Innovation fuels the growth in the consumer package goods industry. New products create excitement and keep consumers coming back. The natural channel is the incubator, or the R&D department, of the natural products industry.
It's always exciting to see all of the new products at Expo. This year was no exception. It never ceases to amaze me how creative companies and brands can be with ingredients, branding, products, and marketing. I saw everything from ground-up bug guts to dancing monkeys this year. It was a lot of fun.
Perhaps the most exciting thing for me about the natural channel is the ability for a creative person to turn an idea into a viable product in an extremely short amount of time. For example, Mega Food turned a concept into a new product in just months and launched at Expo. There were hundreds of other stories of brands capitalizing on consumer trends by differentiating themselves with new and innovative flavors, aromas, and product features.
Innovation like this in mainstream typically take several years, involves huge committees, requires a lot of focused consumer research, and cost a tremendous amount of money. Consumer focus groups typically consist of paid volunteers to share their opinions about products behind a one-way mirror. Strategies are very scientific and impersonal - the Ivory Tower approach to marketing. It may take a big CPG company two or three years to launch a new product from scratch.
The reason most CPG companies put so much emphasis on this with their innovation (new products), is because the cost of failure is so great. Several years ago I worked for the largest CPG company in the world. They launched a new product into a very competitive category. To kick off the launch they provided all of us with reams of marketing research, competitive information, retailer category sales data, new item presentations, and samples. Despite the massive effort on all of our parts the product failed to meet the brand’s expectations and was discontinued within five months. I heard estimates that the “experiment” cost the company over $100 million. This taught me a valuable lesson that I will never forget. It is at the heart of many of my articles.
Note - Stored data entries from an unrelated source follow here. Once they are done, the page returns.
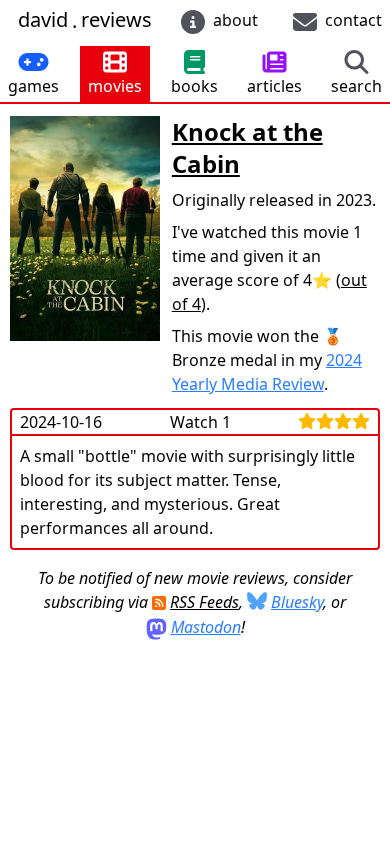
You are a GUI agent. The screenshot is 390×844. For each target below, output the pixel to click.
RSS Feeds (204, 602)
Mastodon (206, 627)
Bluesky (297, 602)
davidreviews (85, 20)
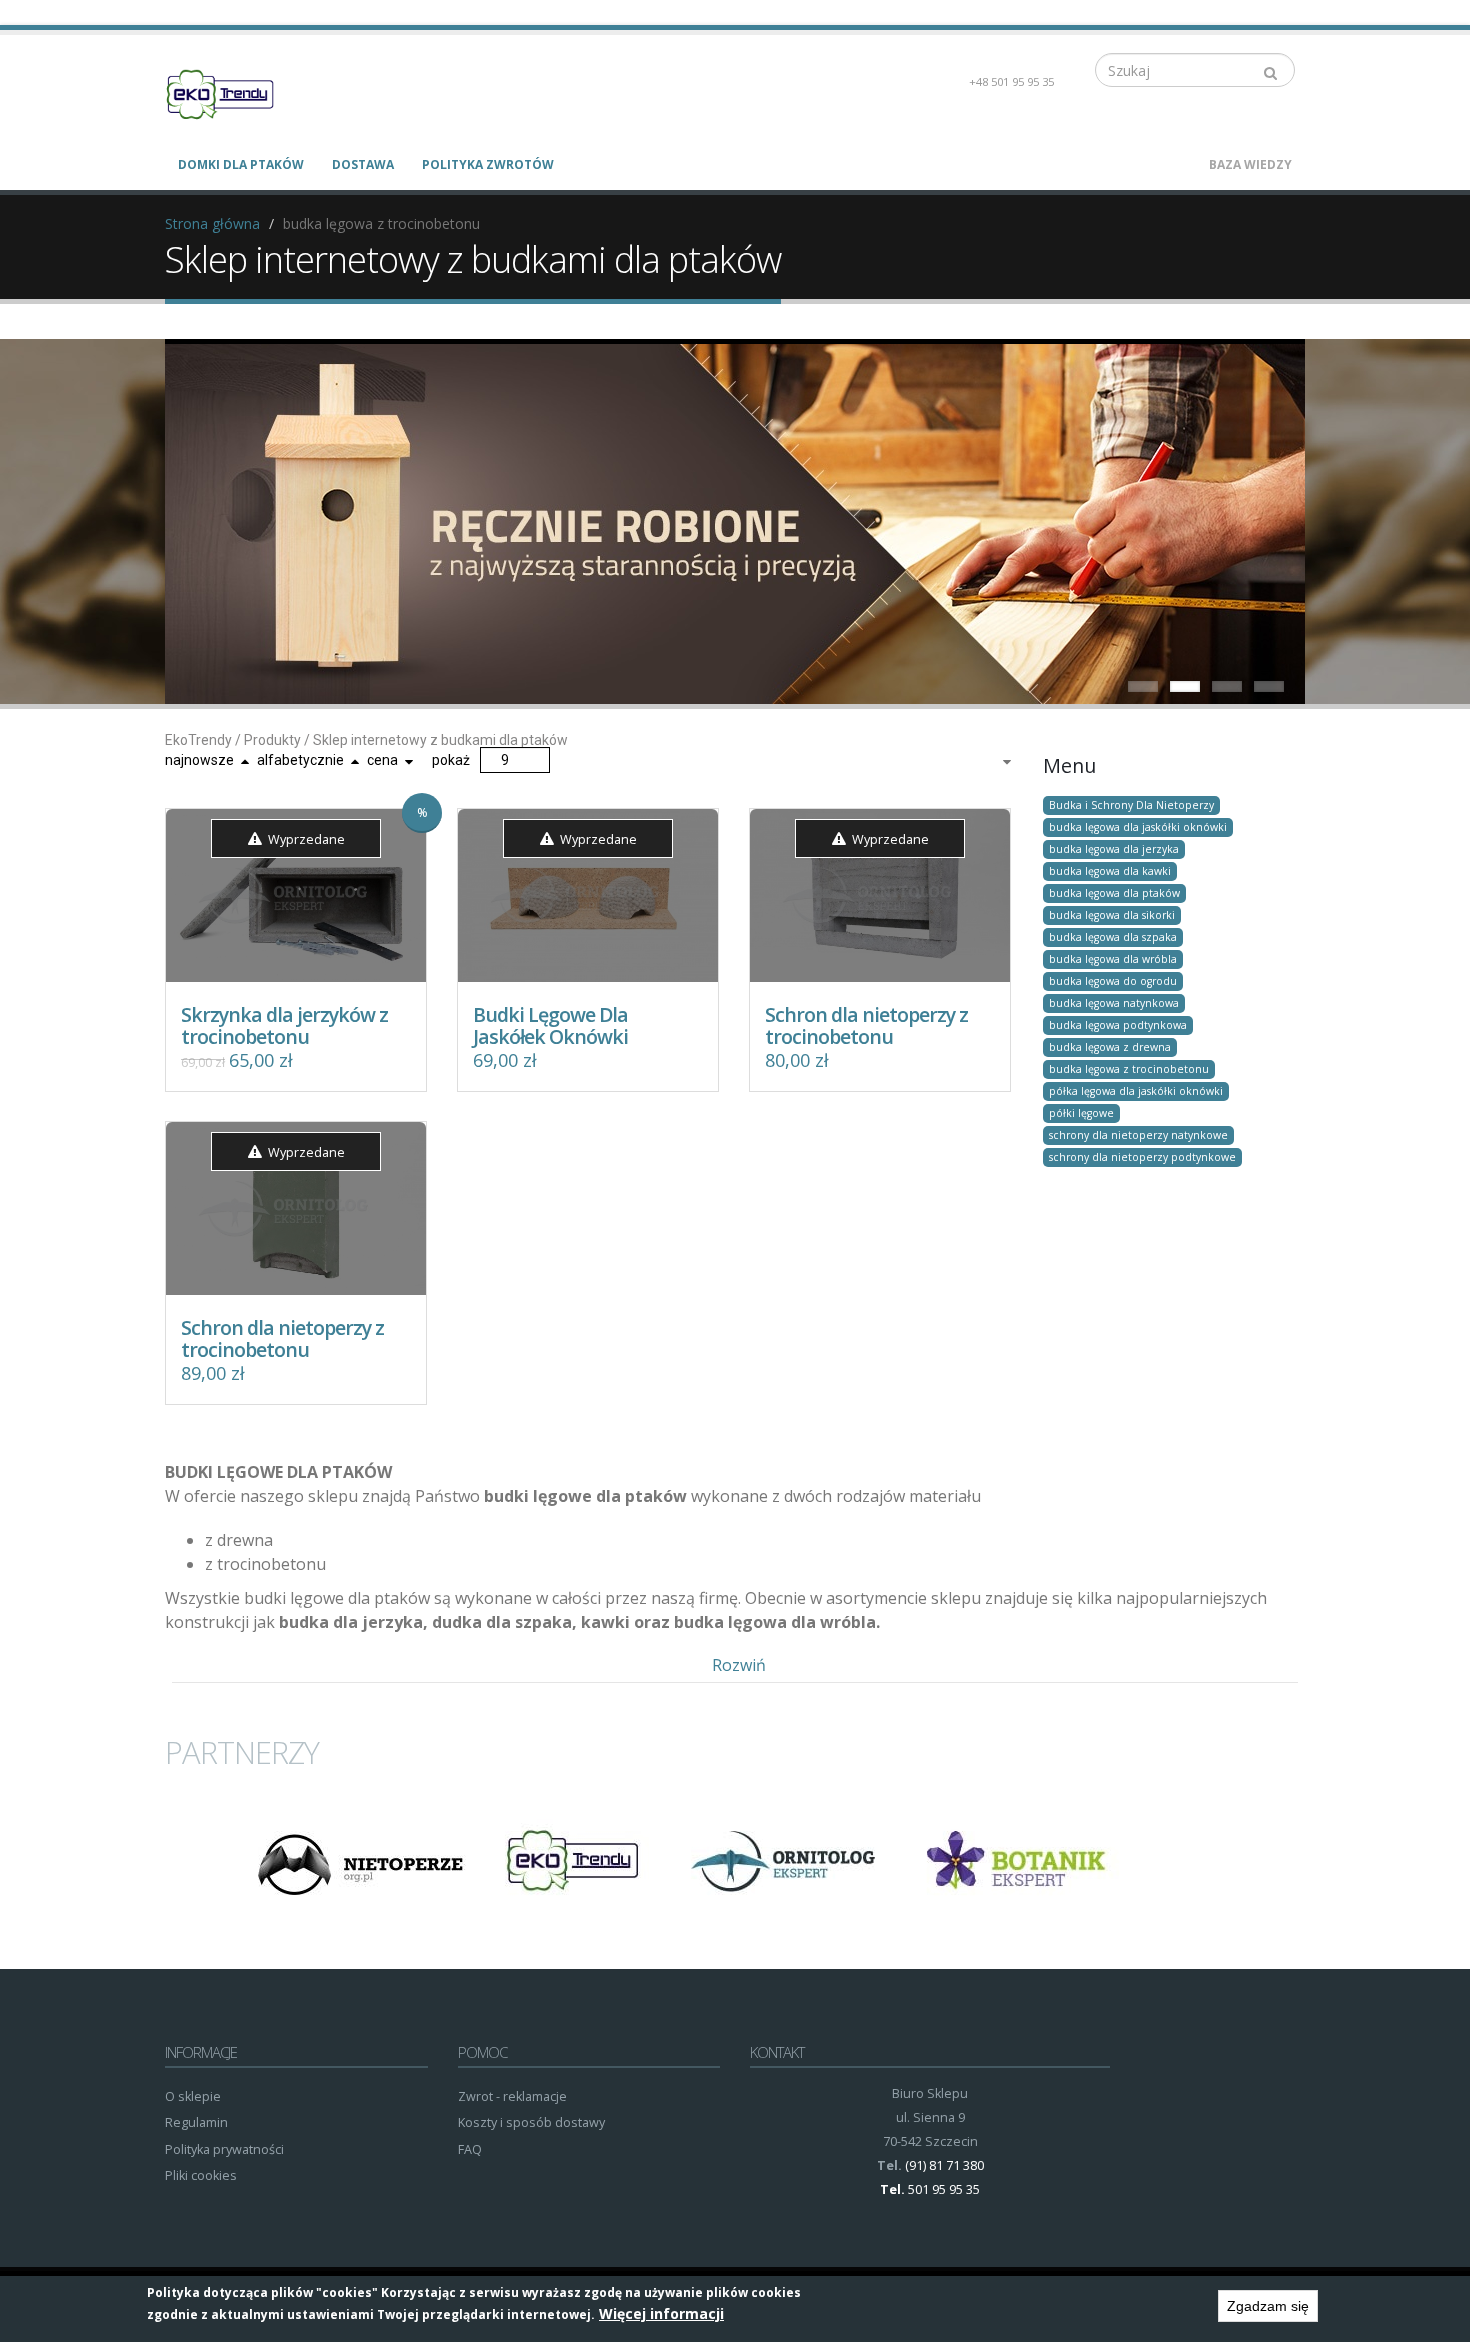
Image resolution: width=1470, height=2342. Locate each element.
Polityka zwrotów (488, 164)
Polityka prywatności (224, 2149)
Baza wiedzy (1250, 164)
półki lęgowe (1081, 1113)
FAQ (470, 2149)
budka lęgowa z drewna (1110, 1047)
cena (382, 760)
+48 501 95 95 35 (1011, 81)
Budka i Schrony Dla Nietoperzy (1131, 805)
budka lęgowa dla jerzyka (1114, 849)
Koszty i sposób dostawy (531, 2122)
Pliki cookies (201, 2175)
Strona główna (212, 223)
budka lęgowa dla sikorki (1112, 915)
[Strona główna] (232, 92)
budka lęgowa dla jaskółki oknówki (1138, 827)
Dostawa (363, 164)
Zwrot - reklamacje (512, 2096)
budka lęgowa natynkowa (1114, 1003)
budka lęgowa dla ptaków (1114, 893)
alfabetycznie (300, 760)
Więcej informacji (661, 2313)
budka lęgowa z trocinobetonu (1129, 1069)
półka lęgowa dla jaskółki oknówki (1136, 1091)
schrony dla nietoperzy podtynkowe (1142, 1157)
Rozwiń (739, 1665)
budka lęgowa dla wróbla (1113, 959)
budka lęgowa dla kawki (1110, 871)
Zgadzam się (1268, 2306)
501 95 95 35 (944, 2189)
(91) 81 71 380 (944, 2165)
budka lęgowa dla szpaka (1113, 937)
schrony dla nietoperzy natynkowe (1138, 1135)
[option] (359, 1862)
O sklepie (193, 2096)
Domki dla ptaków (241, 164)
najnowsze (199, 760)
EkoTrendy (198, 740)
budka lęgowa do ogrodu (1113, 981)
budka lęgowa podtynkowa (1118, 1025)
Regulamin (196, 2122)
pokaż (451, 760)
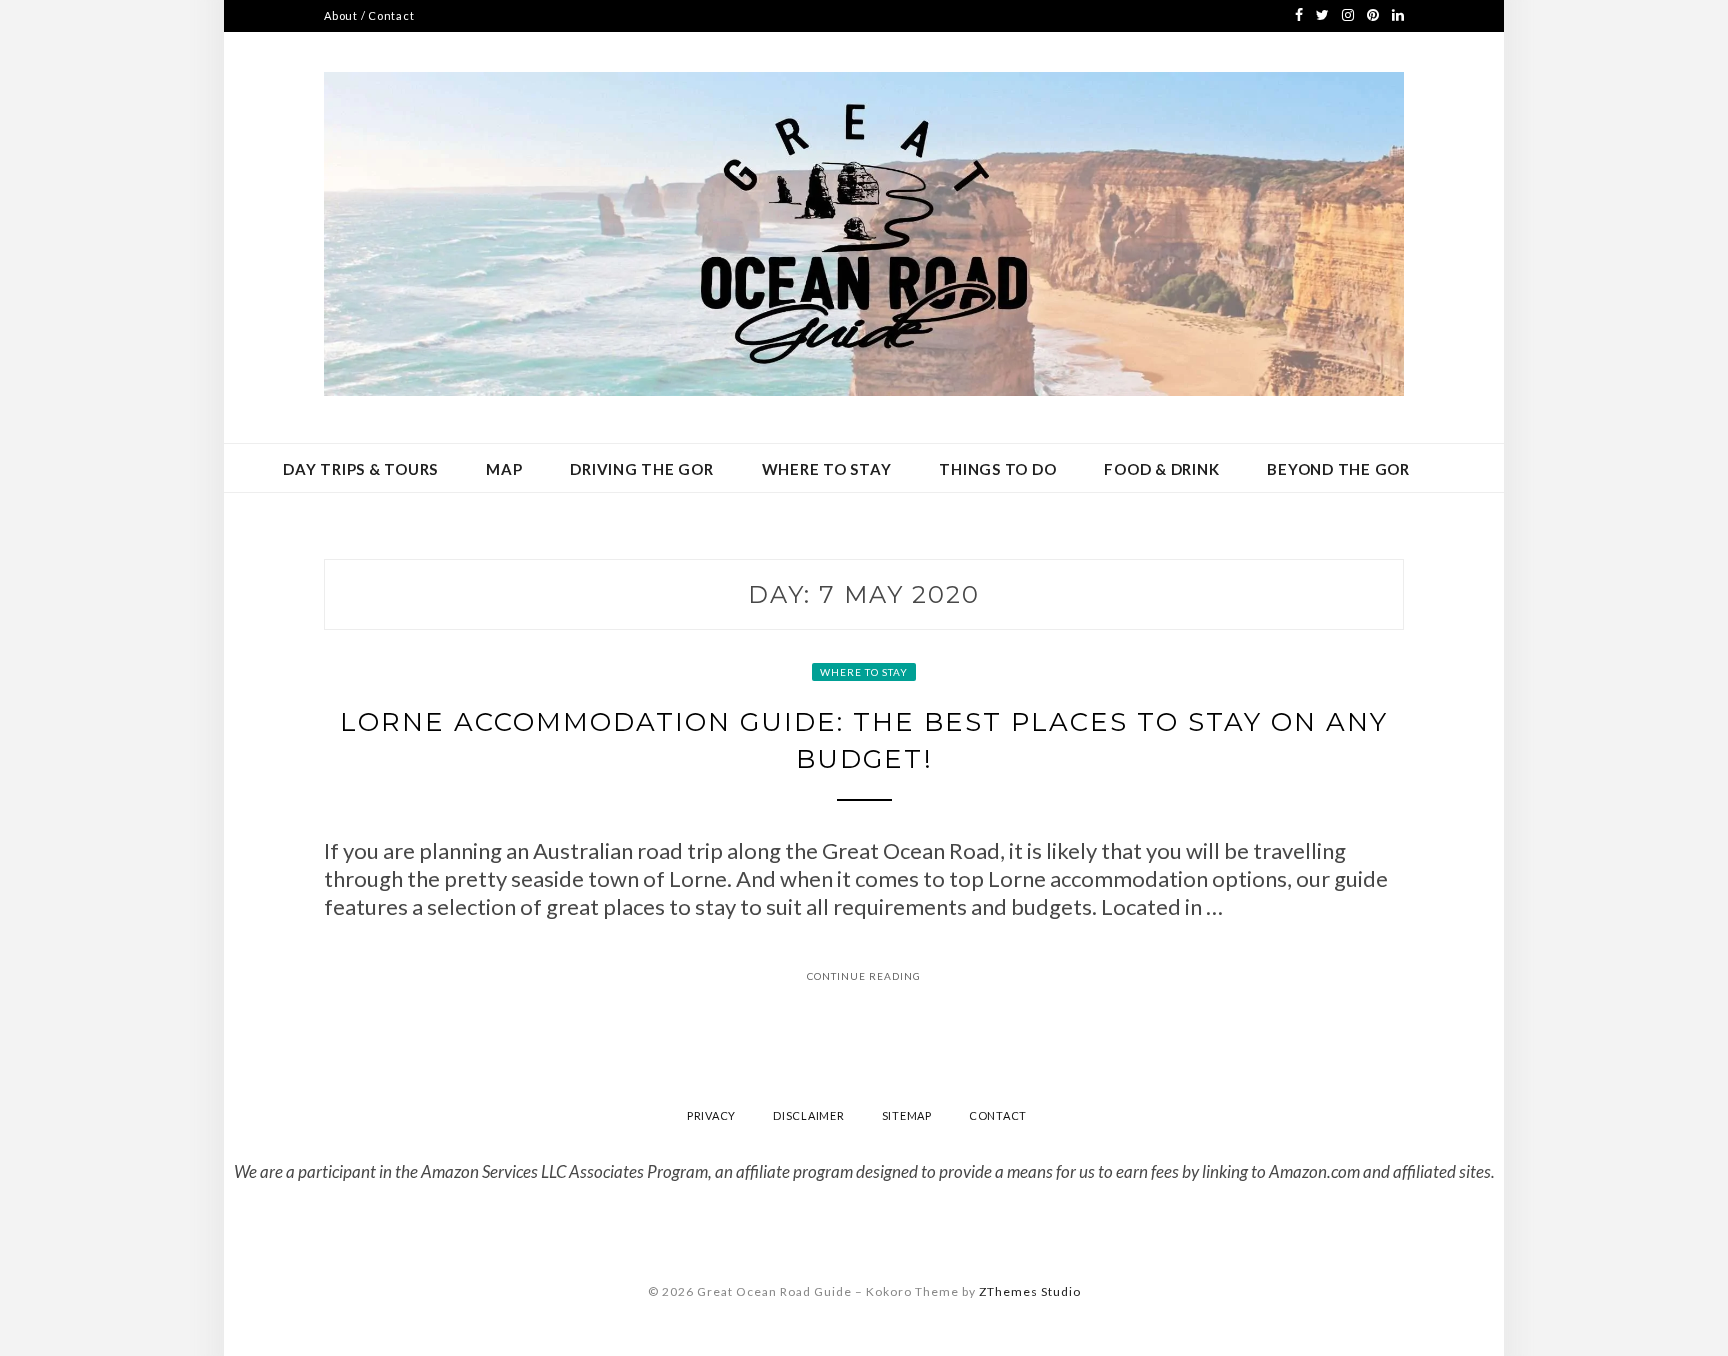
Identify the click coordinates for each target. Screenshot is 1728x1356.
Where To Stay (827, 469)
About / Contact (369, 15)
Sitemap (907, 1115)
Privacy (711, 1115)
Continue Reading (864, 976)
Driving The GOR (641, 469)
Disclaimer (809, 1115)
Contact (998, 1115)
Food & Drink (1161, 469)
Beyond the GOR (1338, 469)
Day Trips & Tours (360, 469)
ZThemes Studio (1030, 1291)
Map (504, 469)
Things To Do (997, 469)
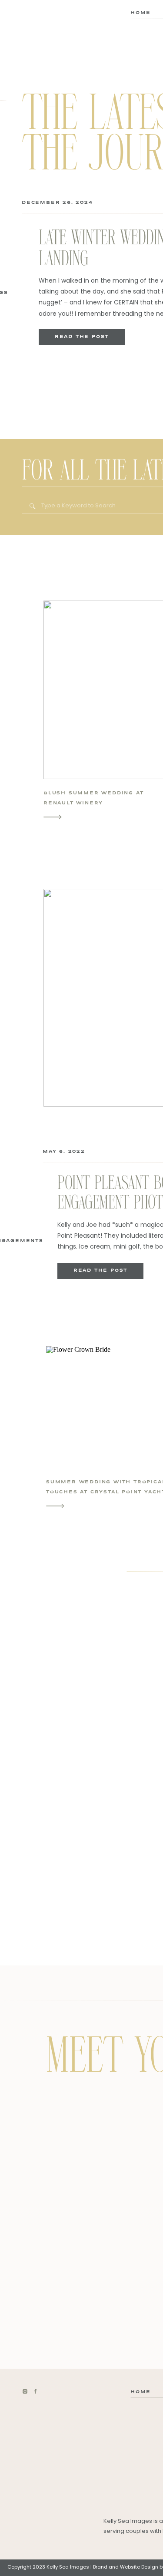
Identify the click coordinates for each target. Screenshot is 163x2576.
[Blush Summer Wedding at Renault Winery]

Natural companies are small and nimble. They are also extremely creative and passionate and willing to try new and different things. More importantly, they are fully engaged in the consumers who buy their products - in many cases new product concepts come directly from their interactions. This gives them a tremendous competitive advantage.
Another impressive aspect of the natural channel is the ability to test consumer preference, wants, and needs with actual shoppers, their friends, and their families. Imagine, doing consumer research with actual shoppers in their environment. Imagine getting instant feedback from people who actually buy and use the product more than once. Imagine being able to customize your product right away as you continue to develop it. Imagine how efficient it is to develop a product that consumers are actually searching for.
Expo is where the natural channel showcases it's new product concepts, ideas, and innovation. It's where we celebrate all that is good in our industry.